Task prompt >>
The line containing "The width and height of the screenshot is (716, 423)." marks where copying starts, so set down that line and each one after it exactly, through the end of the records.
━━━━━━━━
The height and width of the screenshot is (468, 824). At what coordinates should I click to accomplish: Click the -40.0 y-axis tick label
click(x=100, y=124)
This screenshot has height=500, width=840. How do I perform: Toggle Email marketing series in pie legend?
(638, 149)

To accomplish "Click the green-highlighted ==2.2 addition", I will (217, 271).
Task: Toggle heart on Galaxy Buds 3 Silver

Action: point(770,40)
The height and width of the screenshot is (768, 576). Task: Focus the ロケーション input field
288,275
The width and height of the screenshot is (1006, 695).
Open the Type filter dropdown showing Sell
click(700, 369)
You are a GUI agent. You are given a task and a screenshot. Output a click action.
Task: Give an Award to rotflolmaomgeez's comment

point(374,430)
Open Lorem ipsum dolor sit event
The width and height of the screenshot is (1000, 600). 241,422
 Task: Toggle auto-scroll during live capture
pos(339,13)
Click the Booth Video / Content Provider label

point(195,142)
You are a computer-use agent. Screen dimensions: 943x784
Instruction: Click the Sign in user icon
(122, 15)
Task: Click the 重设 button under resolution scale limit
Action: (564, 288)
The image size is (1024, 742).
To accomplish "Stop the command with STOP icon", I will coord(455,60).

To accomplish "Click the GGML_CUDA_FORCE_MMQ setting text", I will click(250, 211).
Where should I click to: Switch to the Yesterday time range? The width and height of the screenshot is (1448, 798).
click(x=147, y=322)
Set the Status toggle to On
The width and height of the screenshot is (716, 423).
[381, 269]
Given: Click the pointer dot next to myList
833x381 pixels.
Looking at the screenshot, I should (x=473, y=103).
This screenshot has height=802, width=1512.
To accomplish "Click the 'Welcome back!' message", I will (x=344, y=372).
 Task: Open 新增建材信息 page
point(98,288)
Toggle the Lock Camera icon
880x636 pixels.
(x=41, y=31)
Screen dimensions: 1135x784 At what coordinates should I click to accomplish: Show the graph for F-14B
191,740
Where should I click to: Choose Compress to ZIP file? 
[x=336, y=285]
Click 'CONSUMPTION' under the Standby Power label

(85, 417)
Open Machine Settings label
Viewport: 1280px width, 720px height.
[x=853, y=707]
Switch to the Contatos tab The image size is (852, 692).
━━━━━━━━
Task output >>
The width and height of the screenshot is (716, 423).
[381, 269]
Given: Click the pointer dot next to myList
833x381 pixels.
Looking at the screenshot, I should (x=473, y=103).
This screenshot has height=802, width=1512.
To accomplish "Click the 'Welcome back!' message", I will (x=344, y=372).
 Task: Open 新增建材信息 page
point(98,288)
Toggle the Lock Camera icon
880x636 pixels.
(x=41, y=31)
Screen dimensions: 1135x784 At what coordinates should I click to accomplish: Show the graph for F-14B
191,740
Where should I click to: Choose Compress to ZIP file? 
[x=336, y=285]
Click 'CONSUMPTION' under the Standby Power label

(85, 417)
Open Machine Settings label
Viewport: 1280px width, 720px height.
[x=853, y=707]
Switch to the Contatos tab The image size is (852, 692).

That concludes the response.